● MATERIAL SHOWN
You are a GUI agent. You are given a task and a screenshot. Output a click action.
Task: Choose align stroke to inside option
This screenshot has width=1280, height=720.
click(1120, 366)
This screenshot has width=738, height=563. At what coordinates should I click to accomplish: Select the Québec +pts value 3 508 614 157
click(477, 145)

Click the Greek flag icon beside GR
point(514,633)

==

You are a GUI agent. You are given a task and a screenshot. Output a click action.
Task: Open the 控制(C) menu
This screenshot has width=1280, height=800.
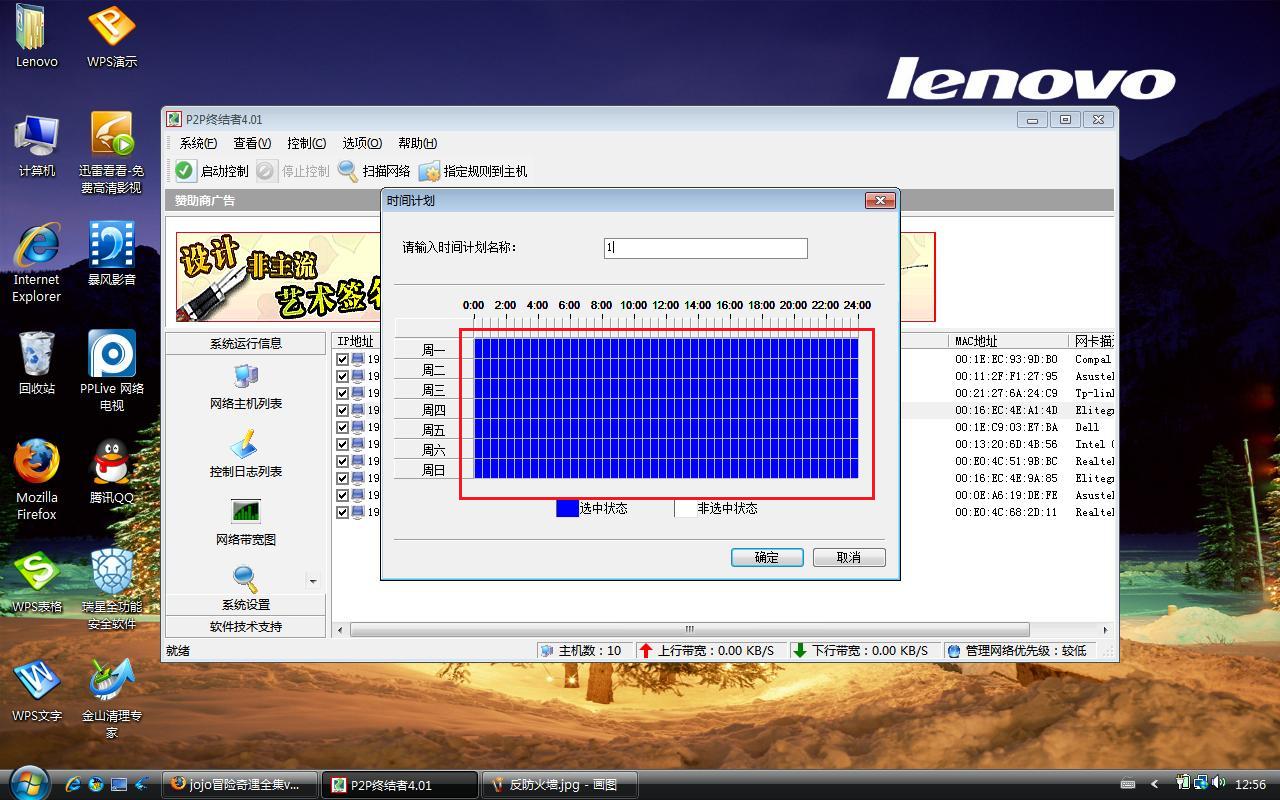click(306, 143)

---

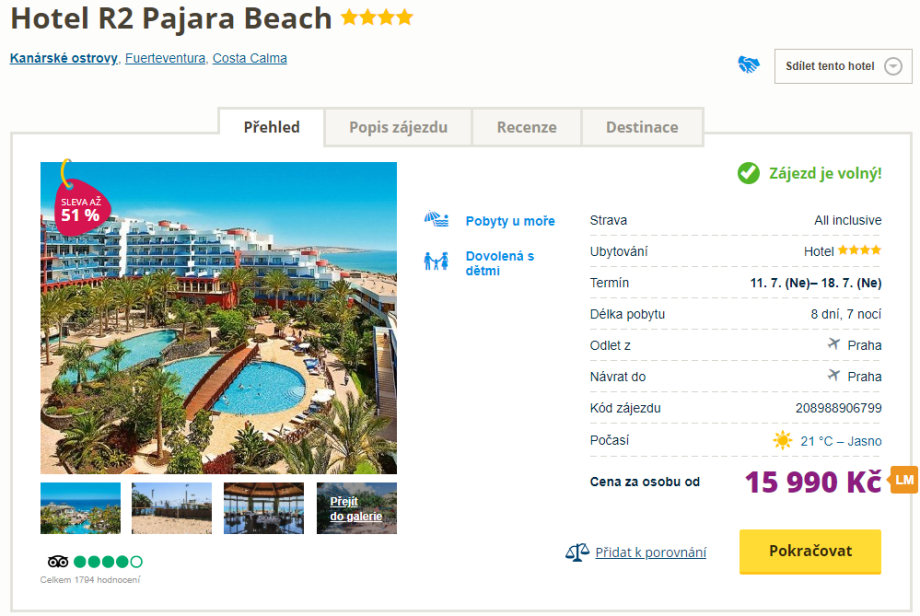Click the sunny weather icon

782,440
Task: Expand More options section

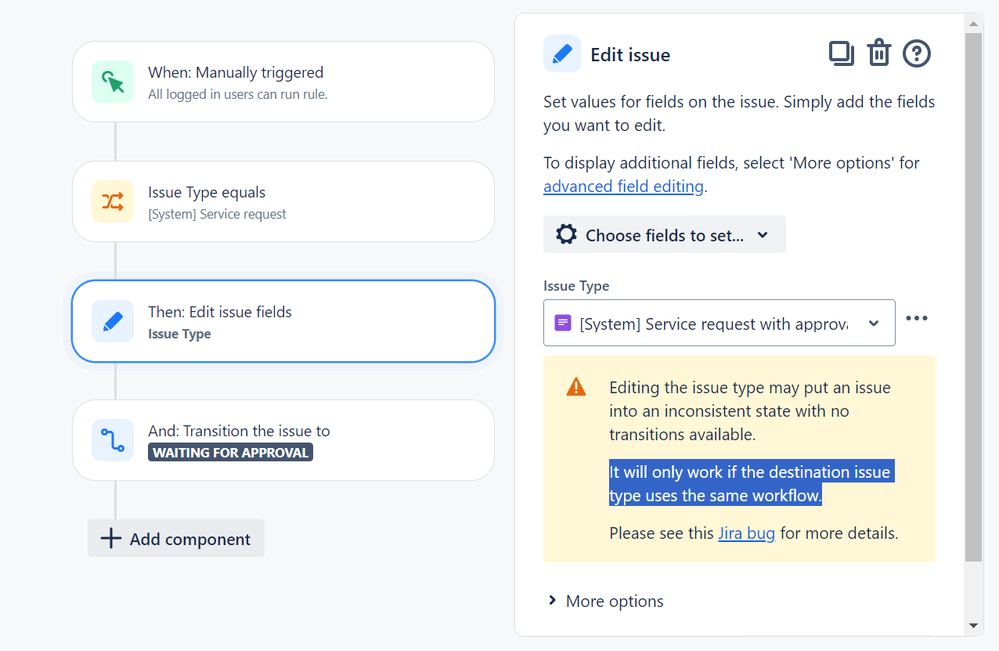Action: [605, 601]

● GIVEN EXERCISE
Gather every line in the material above that contains the word "This", and copy each one in full.

● RESPONSE
This screenshot has width=1280, height=720.
This screenshot has width=738, height=563. At what coordinates should I click to accomplish: Select the Québec +pts value 3 508 614 157
This screenshot has width=1280, height=800.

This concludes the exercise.